Slouching towards multi-node
For some time now, we in the Project Darkstar group have been thinking about how to distribute a game server over multiple machines in a way that doesn't require the game programmer to have to know about the number of machines on which the server is running. This is really the second (and in some ways most important) step of our scaling strategy. The first step was to allow multiple threads (and therefore multiple cores) to be used without the programmer thinking about threads or cores. This is mostly done, although the programmer does have to think about how to design his or her game in a way that maximizes concurrent access to the data. Now we are trying to spread this out to multiple machines.
The core idea is really pretty simple. Everything that happens inside a game server written on top of Darkstar happens in a task, which is written in Java. When we say "written in Java," what we really mean is that the task compiles to Java bytecodes that can be run on a Java virtual machine; we don't actually care what the source code looks like. These tasks need to access data through the Darkstar data store, and do their communication using Darkstar sessions or channels. This gives us (the folks writing the base Darkstar infrastructure) the ability to move these tasks around from machine to machine. The code is easy to move (since it is Java code). We have to make sure that the data can be accessed from any machine running Darkstar, but that's part of the data service. We have to make changes so that the endpoints of the channel or session will be moved with the task, but that's a mere matter of programming. In fact, all of this has been possible for some time (about a year).
But running different tasks on different machines as part of the same game is the easy part. The hard part is deciding when to move a task or set of tasks, and making the whole thing run fast (or, more precisely, insuring that the latency between a message to the server and a response to the client is minimized, and in no case worse than some upper limit). And this turns out to be pretty interesting; enough so that we can call it research (we are, after all, a part of Sun Labs).
Keeping the latency low requires that almost all of what gets done in any task gets done on a single node. This means that all of the data that is being manipulated or read by a task needs to be cached at the node. So we need to be able to figure out how to position tasks and data so that they are co-located. This might be simple if only a single task or set of tasks was manipulating or reading any piece of data, but in games it is often the case that multiple players (and therefore multiple tasks) are interacting with some of the same data. So there are groups of players that may need to be co-located with any set of data, and we need to be able to make sure that this happens in spite of the fact that which tasks are operating on which data sets changes. We have, in effect, two unknowns (which tasks should be on a particular server, and which objects should be on that server) with no equations. Which makes the solution tricky.
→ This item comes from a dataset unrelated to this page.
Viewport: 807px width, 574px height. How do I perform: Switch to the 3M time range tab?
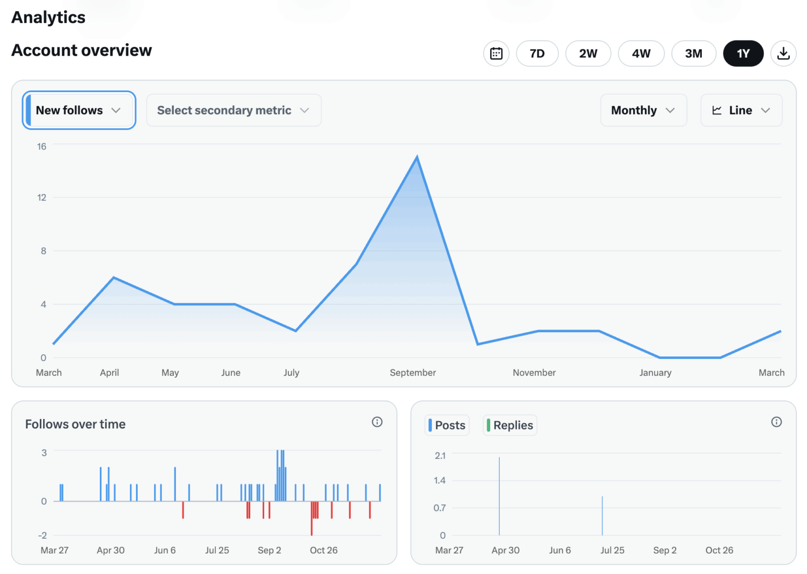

Our current approach starts by making a couple of assumptions. The first is that we can group tasks by the entities on whose behalf the tasks are being performed. For example, all of the tasks that are associated with a particular player will be grouped together and run on a particular server, as will all of the tasks associated with an AI creature or other NPC. This makes our life simpler, as it greatly reduces the number of things we have to worry about (there are lots of tasks per player), but also seems like a reasonable grouping for guaranteed co-location. It also gives us a notion of history that we can use to see what is happening-- if a player is manipulating some set of objects, the tasks associated with that player need to be co-located with that player, and will probably need to be co-located for some time.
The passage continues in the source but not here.